Please return all lines of the data below containing the string "translate".

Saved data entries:
########################################
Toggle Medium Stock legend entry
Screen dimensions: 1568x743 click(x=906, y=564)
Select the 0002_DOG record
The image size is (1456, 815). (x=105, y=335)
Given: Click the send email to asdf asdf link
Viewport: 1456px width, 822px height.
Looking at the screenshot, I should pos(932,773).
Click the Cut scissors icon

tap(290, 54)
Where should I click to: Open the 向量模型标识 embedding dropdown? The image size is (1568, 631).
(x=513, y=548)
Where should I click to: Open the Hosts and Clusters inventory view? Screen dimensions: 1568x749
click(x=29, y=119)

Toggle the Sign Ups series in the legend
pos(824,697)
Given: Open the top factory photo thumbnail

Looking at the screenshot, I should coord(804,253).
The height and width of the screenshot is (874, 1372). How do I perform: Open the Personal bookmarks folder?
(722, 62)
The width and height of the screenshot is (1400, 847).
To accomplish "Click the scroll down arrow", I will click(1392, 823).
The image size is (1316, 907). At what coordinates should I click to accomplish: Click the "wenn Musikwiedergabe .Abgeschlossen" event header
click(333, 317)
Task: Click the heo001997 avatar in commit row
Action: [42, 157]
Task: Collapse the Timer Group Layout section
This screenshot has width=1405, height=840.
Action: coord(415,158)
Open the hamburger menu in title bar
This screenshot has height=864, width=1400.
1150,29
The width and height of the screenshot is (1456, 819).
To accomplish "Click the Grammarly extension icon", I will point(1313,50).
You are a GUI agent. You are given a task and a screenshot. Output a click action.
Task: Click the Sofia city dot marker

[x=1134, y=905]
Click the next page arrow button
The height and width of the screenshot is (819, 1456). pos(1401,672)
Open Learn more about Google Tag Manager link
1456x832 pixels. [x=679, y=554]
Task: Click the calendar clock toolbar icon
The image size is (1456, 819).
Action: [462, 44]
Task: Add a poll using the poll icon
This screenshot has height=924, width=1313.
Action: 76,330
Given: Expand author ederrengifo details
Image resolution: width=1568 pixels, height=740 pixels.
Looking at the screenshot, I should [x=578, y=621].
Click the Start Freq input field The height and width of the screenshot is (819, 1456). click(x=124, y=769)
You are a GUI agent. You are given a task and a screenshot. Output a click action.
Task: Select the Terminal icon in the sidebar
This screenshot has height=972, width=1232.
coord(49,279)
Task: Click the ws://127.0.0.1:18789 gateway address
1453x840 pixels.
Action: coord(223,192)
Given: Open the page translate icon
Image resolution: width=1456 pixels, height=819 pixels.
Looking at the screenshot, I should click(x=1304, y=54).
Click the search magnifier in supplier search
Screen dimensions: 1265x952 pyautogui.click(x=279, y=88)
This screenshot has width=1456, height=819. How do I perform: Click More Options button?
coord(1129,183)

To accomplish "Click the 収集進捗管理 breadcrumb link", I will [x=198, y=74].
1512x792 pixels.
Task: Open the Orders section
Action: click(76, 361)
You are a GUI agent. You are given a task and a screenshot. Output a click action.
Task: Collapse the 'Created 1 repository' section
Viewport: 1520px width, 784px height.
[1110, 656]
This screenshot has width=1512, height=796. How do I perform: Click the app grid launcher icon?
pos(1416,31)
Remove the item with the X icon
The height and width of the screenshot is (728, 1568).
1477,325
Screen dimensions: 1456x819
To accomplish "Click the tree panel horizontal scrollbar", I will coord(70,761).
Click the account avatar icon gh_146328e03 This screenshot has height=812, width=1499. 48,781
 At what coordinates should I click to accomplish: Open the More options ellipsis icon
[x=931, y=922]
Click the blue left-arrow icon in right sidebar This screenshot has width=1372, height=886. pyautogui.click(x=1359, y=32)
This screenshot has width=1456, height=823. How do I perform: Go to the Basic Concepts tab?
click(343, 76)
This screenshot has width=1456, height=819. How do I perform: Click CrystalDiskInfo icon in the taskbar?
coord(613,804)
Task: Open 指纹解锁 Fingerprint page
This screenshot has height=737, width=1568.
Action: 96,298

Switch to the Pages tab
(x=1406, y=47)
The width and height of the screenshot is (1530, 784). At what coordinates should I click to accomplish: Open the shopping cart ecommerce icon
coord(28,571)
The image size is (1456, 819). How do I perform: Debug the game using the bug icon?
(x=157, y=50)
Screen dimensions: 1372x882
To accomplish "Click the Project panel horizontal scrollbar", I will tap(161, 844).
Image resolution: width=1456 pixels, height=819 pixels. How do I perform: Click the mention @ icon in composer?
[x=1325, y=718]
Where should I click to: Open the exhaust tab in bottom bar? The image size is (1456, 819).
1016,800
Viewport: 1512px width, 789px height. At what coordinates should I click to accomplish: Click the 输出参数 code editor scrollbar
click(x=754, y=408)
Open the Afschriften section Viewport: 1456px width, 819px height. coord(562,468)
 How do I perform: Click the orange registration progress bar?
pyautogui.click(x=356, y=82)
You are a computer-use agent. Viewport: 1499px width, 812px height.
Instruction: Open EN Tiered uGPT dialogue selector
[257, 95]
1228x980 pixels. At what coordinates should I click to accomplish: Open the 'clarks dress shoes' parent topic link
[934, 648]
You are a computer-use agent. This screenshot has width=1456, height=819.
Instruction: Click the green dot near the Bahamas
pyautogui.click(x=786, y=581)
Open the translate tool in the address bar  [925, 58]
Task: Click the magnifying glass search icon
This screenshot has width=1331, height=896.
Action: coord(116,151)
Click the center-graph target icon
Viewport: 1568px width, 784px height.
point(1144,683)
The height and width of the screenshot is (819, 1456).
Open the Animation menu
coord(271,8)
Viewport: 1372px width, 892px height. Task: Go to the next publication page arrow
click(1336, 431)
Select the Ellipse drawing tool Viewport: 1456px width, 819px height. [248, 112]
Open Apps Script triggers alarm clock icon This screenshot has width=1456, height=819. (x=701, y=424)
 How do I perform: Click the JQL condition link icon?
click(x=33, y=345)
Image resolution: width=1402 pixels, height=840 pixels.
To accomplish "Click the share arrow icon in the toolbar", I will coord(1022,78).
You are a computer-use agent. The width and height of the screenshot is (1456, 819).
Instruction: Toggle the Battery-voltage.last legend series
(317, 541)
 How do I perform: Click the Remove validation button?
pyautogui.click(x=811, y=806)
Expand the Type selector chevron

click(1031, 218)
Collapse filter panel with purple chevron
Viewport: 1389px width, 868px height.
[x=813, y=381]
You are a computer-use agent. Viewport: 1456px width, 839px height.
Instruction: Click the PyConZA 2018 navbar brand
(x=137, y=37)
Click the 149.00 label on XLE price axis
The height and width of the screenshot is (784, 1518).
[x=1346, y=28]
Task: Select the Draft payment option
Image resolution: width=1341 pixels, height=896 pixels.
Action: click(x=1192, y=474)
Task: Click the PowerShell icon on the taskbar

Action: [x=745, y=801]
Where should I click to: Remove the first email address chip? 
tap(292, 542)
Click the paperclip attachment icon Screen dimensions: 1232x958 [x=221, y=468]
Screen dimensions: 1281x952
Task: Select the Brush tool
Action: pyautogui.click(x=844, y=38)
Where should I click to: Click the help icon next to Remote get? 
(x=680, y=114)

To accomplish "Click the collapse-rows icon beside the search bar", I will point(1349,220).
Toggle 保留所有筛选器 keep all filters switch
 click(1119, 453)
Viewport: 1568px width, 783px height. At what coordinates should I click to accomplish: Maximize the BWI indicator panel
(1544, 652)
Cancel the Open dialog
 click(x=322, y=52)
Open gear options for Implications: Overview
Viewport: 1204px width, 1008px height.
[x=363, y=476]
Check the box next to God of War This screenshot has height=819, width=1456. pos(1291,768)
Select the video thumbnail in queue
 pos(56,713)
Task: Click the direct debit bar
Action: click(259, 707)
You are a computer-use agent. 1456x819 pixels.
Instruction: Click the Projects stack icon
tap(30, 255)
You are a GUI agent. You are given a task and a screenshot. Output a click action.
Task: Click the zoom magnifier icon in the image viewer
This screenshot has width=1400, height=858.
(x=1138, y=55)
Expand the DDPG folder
########################################
### SOLVED EXERCISE
Given: Open the page translate icon
Open the translate tool in the address bar  [925, 58]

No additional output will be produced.